Mise Intelligent Chef

Recipe websites are built for traffic, not cooking. You get five paragraphs of backstory, an ingredients list that doesn't match the steps, and instructions that assume you've done this before.

The gap between "found a recipe" and "actually cooked it" is mostly friction—cognitive load from switching context, tracking where you are, and figuring out what to do before the heat goes on. And if a recipe calls for heavy cream you don't have, or dairy you can't eat, you're back to Google.

Mise treats those as solvable design problems—and uses Claude to solve the ones that need more than layout.

The core architecture decision was a UX decision first: browsing a recipe and actively cooking it are completely different jobs, in completely different physical contexts, with completely different tolerance for cognitive load. They needed different surfaces.

The session model means switching mid-recipe is safe— cook_sessions tracks your current step and timer state in Supabase, so a refresh or a phone lock doesn't lose your place.

• AI ingredient swaps (Claude) — A slide-up sheet powered by Claude Haiku generates 2–3 substitutions per ingredient, focused on real dietary shifts: dairy-free, lower calorie, lower carb, higher protein. The prompt is scope-controlled: vegetables, aromatics, herbs, and spices correctly return nothing—swaps are only offered when they actually matter (fats, dairy, proteins, grains, sweeteners). Combinations are encouraged where they work best (e.g. cream cheese + whole milk as a one-for-one heavy cream swap). Quality is enforced at the prompt level: cheap neutral oils are hard-banned from suggestions. Claude receives the full ingredient list as context so its reasoning is grounded in the actual dish, not just the ingredient name in isolation. Saved swaps write to recipe_modifications and carry over between sessions.
• Batch dietary goal shifts (Claude) — A second, distinct Claude integration separate from per-ingredient swaps. The user selects one or more dietary goals (higher protein, lower carb, dairy-free, etc.) and Claude reads the full ingredient list at once, applies the most practical combination of swaps for the actual dish, and writes all results in a single pass.
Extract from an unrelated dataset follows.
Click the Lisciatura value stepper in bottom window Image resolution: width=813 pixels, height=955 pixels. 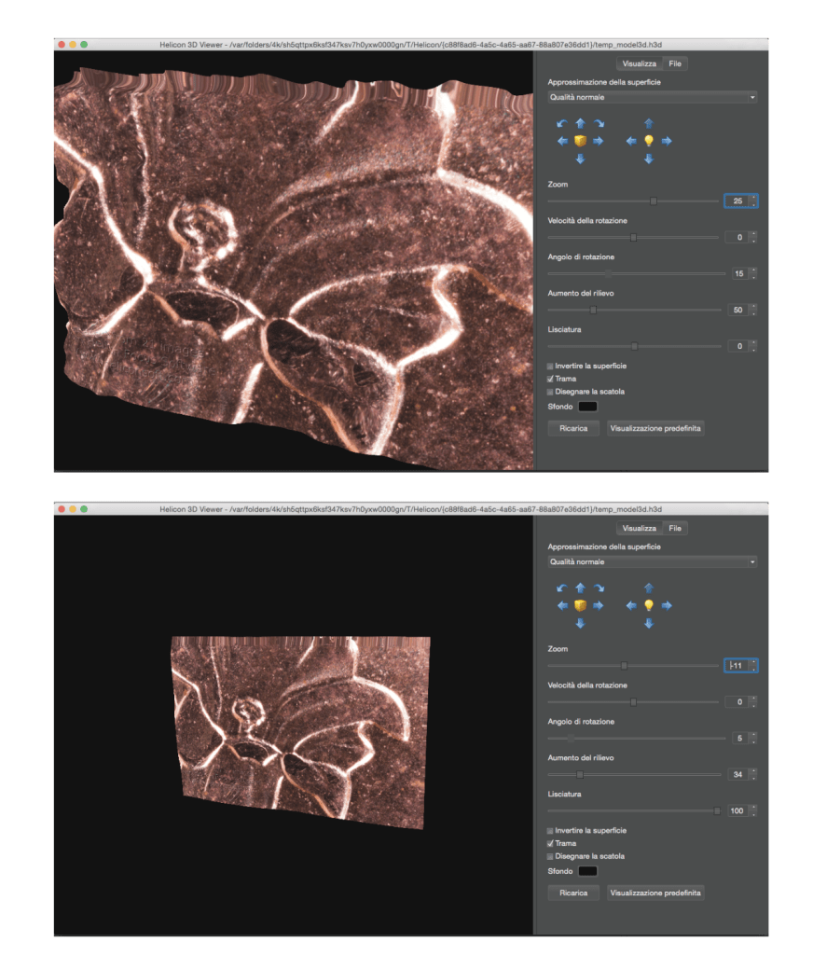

The prompt instructs Claude to resolve goal conflicts in a single pass—if two goals disagree on the same ingredient, it picks the swap that serves the most goals simultaneously rather than surfacing a mechanical priority-order dialog. Batch-shifted lines are tagged in recipe_modifications so they can be cleared independently of manual swaps. A static swap catalog serves as a zero-latency fallback if the API is unavailable.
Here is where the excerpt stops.